Você acredita que o paralelo é válido?
Paulo Roberto de Almeida: Analistas
superficiais – como jornalistas econômicos, historiadores apressados e
sociólogos mal preparados – adoram ver paralelos históricos ou analogias
formais entre processos separados por décadas, ou por séculos inteiros.
Daí imagens frequentemente invocadas de um “novo equilíbrio de poderes”
– ao final da Guerra Fria, como se estivéssemos na belle Époque – ou as
demandas por um “novo Bretton Woods”, em face da enorme desordem
financeira trazida pelas crises da economia internacional, nos anos 1990
e a partir de 2008. A ideia de que houve uma “nova era liberal” no
final da Guerra Fria não corresponde absolutamente aos processos
históricos efetivamente havidos.

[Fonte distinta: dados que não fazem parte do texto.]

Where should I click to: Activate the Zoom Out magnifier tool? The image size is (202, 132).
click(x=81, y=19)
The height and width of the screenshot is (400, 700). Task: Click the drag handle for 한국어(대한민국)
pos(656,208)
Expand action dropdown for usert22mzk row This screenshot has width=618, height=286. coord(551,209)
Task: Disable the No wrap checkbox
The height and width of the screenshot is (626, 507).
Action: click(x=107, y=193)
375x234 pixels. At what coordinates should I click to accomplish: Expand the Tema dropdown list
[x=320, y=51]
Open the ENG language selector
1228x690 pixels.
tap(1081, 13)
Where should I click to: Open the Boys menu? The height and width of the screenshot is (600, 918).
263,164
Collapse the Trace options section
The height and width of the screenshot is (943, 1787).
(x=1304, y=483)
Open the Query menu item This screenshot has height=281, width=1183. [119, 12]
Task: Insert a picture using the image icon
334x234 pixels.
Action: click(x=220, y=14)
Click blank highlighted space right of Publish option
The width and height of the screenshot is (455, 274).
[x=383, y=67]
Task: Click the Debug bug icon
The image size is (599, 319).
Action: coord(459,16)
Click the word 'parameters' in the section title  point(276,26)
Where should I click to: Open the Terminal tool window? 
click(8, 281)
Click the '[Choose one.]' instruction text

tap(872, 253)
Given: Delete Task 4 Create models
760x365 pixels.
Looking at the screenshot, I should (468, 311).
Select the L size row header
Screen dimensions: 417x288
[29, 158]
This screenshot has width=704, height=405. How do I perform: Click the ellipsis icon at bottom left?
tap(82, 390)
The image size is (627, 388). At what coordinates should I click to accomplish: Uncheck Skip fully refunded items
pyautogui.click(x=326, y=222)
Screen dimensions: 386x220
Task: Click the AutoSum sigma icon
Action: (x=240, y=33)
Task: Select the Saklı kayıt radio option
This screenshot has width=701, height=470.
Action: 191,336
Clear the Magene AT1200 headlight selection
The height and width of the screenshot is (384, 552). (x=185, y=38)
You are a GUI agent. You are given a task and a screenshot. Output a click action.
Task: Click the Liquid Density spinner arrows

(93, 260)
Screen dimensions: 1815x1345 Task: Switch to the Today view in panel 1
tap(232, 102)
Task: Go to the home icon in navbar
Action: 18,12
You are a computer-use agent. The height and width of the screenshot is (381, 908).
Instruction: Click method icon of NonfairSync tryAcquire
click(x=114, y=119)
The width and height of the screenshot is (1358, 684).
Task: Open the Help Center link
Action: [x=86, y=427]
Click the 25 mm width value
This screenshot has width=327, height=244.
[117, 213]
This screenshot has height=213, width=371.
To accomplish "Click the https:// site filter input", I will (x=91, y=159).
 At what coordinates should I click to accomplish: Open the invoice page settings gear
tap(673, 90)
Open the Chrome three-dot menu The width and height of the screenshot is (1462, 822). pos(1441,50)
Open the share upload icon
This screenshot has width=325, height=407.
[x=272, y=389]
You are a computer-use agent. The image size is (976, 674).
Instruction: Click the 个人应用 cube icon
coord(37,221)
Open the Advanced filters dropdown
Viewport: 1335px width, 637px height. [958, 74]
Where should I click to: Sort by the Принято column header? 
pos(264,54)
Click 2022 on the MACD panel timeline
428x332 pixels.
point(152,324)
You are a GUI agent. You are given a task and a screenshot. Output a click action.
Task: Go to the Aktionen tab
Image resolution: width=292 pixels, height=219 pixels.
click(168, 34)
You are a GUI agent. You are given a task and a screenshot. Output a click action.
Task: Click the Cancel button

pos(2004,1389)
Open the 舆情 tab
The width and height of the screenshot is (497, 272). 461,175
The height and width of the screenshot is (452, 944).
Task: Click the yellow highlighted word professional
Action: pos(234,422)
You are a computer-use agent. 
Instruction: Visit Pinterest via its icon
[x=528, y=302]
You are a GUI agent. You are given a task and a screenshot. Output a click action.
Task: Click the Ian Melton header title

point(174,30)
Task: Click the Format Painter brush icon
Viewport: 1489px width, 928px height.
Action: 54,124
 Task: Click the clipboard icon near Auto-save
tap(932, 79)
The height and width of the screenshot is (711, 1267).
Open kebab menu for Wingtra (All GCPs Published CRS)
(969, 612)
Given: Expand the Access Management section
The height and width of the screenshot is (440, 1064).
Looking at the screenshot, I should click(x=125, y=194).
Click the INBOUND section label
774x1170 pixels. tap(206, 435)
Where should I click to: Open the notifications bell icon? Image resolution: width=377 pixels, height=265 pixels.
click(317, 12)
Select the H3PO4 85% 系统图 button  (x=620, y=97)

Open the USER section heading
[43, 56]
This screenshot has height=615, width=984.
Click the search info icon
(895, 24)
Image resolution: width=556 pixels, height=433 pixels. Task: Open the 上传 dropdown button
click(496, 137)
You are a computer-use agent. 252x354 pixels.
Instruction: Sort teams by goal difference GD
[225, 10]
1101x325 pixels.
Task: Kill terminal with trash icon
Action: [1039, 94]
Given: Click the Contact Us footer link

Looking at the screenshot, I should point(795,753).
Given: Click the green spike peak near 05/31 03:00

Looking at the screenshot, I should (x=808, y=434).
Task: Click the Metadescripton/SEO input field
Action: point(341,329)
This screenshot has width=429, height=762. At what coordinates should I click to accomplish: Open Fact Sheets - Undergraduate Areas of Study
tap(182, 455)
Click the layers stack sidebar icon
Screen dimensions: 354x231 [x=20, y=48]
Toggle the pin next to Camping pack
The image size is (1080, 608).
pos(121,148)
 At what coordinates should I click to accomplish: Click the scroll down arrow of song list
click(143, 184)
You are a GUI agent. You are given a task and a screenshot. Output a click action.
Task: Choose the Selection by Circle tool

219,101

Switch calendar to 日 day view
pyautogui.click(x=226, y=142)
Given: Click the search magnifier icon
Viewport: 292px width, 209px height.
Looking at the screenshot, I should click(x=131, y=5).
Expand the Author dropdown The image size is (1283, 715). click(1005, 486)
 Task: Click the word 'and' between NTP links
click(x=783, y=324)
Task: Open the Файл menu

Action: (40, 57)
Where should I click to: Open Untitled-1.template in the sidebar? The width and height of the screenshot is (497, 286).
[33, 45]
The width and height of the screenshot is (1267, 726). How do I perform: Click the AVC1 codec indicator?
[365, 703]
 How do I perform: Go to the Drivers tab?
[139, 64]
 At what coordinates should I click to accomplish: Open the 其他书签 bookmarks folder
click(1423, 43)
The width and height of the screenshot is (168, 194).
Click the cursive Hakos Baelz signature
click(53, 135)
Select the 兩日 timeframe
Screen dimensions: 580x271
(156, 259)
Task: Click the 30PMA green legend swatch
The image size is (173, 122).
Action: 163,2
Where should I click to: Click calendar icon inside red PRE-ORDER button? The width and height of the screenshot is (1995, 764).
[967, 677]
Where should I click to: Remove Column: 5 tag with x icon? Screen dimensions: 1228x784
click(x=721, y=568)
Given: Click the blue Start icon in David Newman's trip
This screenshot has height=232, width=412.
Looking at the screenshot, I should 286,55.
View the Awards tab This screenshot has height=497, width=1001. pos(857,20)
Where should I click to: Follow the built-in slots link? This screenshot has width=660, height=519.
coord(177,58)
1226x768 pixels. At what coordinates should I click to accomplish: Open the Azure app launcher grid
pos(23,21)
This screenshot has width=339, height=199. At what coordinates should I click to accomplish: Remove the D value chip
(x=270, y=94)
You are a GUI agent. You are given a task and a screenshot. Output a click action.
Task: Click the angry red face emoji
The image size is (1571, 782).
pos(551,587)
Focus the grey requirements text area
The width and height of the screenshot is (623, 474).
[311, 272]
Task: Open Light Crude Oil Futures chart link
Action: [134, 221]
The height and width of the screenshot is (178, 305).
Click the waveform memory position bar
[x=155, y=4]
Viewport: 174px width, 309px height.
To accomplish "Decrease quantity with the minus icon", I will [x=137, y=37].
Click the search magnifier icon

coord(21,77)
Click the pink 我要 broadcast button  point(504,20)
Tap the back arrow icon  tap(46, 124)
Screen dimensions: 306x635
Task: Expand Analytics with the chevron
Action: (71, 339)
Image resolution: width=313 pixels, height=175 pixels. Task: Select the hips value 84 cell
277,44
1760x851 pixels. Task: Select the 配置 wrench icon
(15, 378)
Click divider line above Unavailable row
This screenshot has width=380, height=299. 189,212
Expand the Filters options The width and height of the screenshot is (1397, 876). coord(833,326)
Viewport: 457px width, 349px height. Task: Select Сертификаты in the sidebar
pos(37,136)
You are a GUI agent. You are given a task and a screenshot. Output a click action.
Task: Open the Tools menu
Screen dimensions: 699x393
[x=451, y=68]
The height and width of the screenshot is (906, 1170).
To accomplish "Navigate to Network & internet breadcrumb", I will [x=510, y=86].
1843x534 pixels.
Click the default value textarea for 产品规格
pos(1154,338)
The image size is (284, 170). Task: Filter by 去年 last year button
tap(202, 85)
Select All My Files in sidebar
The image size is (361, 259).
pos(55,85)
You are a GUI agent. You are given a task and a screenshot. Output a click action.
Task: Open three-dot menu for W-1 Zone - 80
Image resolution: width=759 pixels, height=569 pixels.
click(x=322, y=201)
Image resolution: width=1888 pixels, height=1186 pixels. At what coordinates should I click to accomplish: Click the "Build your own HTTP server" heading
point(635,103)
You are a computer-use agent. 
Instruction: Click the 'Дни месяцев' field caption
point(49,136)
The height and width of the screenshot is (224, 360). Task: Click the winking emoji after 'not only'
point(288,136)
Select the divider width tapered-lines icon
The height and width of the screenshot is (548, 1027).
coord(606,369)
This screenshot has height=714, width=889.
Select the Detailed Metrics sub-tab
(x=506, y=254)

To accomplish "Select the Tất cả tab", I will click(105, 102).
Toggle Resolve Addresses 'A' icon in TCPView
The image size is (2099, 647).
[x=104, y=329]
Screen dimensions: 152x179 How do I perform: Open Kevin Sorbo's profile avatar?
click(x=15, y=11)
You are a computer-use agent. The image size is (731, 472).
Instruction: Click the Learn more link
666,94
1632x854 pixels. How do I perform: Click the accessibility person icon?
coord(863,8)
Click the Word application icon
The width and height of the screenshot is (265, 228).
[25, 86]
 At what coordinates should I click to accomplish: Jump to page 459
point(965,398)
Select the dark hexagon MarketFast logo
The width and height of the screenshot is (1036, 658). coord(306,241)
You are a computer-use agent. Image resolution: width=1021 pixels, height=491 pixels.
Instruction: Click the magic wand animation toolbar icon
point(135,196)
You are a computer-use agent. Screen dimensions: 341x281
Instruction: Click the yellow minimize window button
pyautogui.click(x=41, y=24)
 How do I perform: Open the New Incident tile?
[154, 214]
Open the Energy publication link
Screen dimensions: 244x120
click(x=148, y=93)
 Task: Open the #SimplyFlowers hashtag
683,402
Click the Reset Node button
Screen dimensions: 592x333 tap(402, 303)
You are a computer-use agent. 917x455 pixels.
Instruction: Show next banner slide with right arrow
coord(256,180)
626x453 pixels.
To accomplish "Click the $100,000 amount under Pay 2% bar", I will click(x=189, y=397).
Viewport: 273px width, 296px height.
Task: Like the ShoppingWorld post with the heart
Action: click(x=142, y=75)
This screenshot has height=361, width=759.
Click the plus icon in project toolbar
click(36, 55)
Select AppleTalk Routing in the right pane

A Guerra Fria não tem tanto a ver com a
terceira onda de globalização – iniciada, por sinal, antes de seu
término “oficial”, ainda nos anos 1980, quando a China se abre aos
capitalistas estrangeiros – quanto a abertura econômica ocorrida no
último quinto do século 20 tem a ver, fundamentalmente, com o
esgotamento e a subsequente implosão prática do modo socialista de
produção enquanto alternativa credível ao modo capitalista de
organização econômica e social.
Esse “modo capitalista” – que certamente
não é uno, unificado ou uniforme, e que sequer é capitalista em toda a
sua extensão, sendo mais exatamente um sistema de mercado baseado em
certas regras comuns – não é necessariamente liberal (como prova o caso
da China), ou tampouco menos intervencionista do que os modelos
keynesianos exacerbados em vigora na maior parte da Europa continental,
na América Latina e em vários outros cantos do planeta. O capitalismo é
um processo “irracional”, incontrolado e incontrolável, assumindo formas
diversas ao longo dos séculos, e que não depende da democracia liberal
para frutificar e se consolidar; ele pode ocorrer sob os regimes
políticos os mais diversos, inclusive ditaduras abertas. É certo, porém,
como dizia Milton Friedman em Capitalism and Freedom (1962), que a
liberdade de mercados é uma condição necessária – embora não suficiente –
das democracias. O capitalismo facilita a vida das democracias, e
certamente a aproxima do polo liberal de organização social e política,
mas ele não pode, por suas próprias forças moldar todo um sistema, o que
ultrapassa em muito a sua “missão histórica”: ele veio ao mundo para
produzir mercadorias, não para distribuir bondades políticas, e menos
ainda para corresponder a construções teóricas generosas e libertárias
como podem ser os regimes liberais.
Não acredito em paralelos históricos ou
em analogias superficiais, ainda que alguns processos possam ter
similaridades formais, uma vez que os atores fundamentais – que são os
Estados nacionais, que estão conosco há quatro séculos, e que prometem
perdurar por vários séculos mais – permanecem os mesmos, e os mecanismos
de ação – dissuasão, cooperação, intimidação, persuasão, dominação –
também permanecem substancialmente os mesmos desde Westfália. O fato de
existir essa grande coisa que se chama ONU – que De Gaulle chamava de
“grand machin” – não muda muito nas equações de base do sistema
internacional, que continua a ser interestatal e soberanista.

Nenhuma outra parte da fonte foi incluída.